オフィスの移転で電話を移設する際の工事費用の目安
ここでは、オフィスの移転で電話移設工事を行う際の費用目安を紹介します。見積もり時の参考としてご活用ください。
回線事業者に支払う工事費用の目安
回線事業者に支払う工事費用は、事業者や移転先の状況などによって異なります。
NTTの場合を例に挙げると、オフィスへの訪問が不要な工事(NTT局内の工事)の場合は3,300円(税込)程度、オフィスへの訪問工事が必要な場合は22,000円(税込)程度です。訪問工事の費用には、基本工事費とPBXの工事費、屋内配線工事費が含まれます。
ビジネスフォン事業者に支払う主な工事費用項目
ビジネスフォン事業者に支払う電話工事の費用には、以下のような項目があります。
人件費(派遣費)
PBX設置費
電話機設置費
屋内配線費
FAX接続費
諸経費
電話工事の総額は4万円からといわれていますが、事業者によって個別見積もりが実施されるため、あくまでも目安の金額と捉えておくとよいでしょう。
【電話回線の種類別】電話移設対応のポイント
最後に、電話移設対応のポイントを電話回線の種類別に解説します。併せてそれぞれの電話回線の特徴も紹介しますので、自社のニーズと比較しながら確認してみてください。
固定電話回線
固定電話回線とは、主にアナログ回線、ISDN回線(デジタル回線)のことです。アナログ回線は銅線ケーブルを通じて相手に音声を伝える回線で、広く一般家庭で利用されてきました。また、アナログ回線は停電時でも利用できることから、緊急対応が求められる企業や部署でもよく利用されています。
一方のISDN回線は、アナログ回線と同じく銅線を使用するものの、音声はデジタル信号に変換してやり取りする回線です。ISDN回線はアナログ回線よりも雑音が入りにくいため、音声がよりクリアに聞こえます。なお、ISDN回線は2024年8月31日をもってサービスの新規販売は終了しており、2028年12月31日をもってサービス終了と発表されています。※
固定電話回線の手続きは回線事業者とのあいだのみで済みますが、複数の電話回線を利用している場合は、すべての電話回線に対して手続きが必要です。また、設置の際は屋内配線工事が発生します。
IP電話回線
IP電話とは、Internet Protocol(インターネットプロトコル)という通信方式を利用した電話サービスのことです。IP電話はさまざまな事業者から提供されており、代表的なものには光ファイバーケーブルを活用した光電話が挙げられます。固定電話回線に比べて利用料金が安価な場合が多く、コストを抑えたい場合におすすめです。
光電話はインターネット回線を利用したサービスで、インターネット回線の移転に伴う手続きの一部に含まれます。物理的な工事は、インターネット回線の配線工事と、ビジネスフォン事業者による電話機の設置工事が発生します。

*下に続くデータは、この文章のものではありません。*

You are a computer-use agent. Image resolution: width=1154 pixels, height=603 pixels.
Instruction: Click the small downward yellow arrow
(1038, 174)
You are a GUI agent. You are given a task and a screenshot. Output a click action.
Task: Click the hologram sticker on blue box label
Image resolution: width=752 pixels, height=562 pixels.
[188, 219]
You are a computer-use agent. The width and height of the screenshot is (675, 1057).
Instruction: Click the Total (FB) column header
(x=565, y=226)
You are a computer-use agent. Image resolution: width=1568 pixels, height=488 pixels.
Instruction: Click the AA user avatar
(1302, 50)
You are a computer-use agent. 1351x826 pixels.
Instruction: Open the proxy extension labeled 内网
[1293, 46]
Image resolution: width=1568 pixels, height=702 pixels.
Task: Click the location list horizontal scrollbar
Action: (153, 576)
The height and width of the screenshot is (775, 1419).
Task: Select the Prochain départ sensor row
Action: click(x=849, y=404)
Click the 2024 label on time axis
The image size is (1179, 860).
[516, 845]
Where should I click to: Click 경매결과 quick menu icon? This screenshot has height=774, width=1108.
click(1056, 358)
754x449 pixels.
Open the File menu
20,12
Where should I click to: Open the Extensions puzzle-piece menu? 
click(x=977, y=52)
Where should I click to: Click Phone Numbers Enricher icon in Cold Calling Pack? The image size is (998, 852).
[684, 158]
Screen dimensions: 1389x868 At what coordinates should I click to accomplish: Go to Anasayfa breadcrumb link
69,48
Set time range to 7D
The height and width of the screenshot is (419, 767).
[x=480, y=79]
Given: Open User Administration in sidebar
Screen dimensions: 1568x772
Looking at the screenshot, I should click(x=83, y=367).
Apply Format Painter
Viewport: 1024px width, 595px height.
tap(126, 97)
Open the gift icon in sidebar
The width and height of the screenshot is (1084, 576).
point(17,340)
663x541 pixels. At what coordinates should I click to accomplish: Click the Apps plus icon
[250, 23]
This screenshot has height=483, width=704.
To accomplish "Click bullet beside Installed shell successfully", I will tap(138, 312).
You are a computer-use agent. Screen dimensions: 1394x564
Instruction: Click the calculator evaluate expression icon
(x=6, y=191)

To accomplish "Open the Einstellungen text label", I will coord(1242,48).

電話番号を変えたくない場合は「電話番号ポータビリティ」を活用
電話番号ポータビリティとは、電話回線の契約事業者を乗り換えても現在の電話番号をそのまま利用できる制度です。
市外局番が異なるエリアに移転する場合など、一部条件下では利用できない場合もあるものの、既存の固定電話番号をIP電話に移行することも可能です。
すでに認知されている電話番号を変更することによって、顧客の混乱を招きたくない企業も多いでしょう。企業にとって、電話番号ポータビリティは魅力的な制度だといえます。
「オフィスeo光電話」ならコストや使い勝手のお悩みを解決可能!
関西でオフィス移転をお考えの方には、基本料無料のおトクなIP電話サービス「オフィスeo光電話」がおすすめです。電話番号ポータビリティが利用可能で、現在お使いの電話番号をそのままご利用いただくか、新たに発番するかも選べます。
加えて、1つの電話番号に対して複数の外線を着信させられる「代表電話サービス」や、PBXに接続された内線電話機などに特定の電話番号を直接着信させられる「ダイヤルインサービス」、1番号につき月額100円(税抜)で電話番号を追加できる「追加番号サービス」など、企業運営に役立つサービスを豊富にご用意しています。
まとめ
オフィスの移転は大きなプロジェクトですが、なかでも早くから取りかかりたいのが電話の移転です。企業にとって重要な通信インフラである電話を新オフィスの開設日までに用意するためには、計画的な進行が求められます。
一方で、オフィスの移転は自社の電話環境を見直すチャンスと言えます。この機会に、より自社ニーズに適したサービスを探すのもひとつの手です。
いずれにしても、オフィスの移転が決定した際には、優先的に電話の移設に着手するようにしましょう。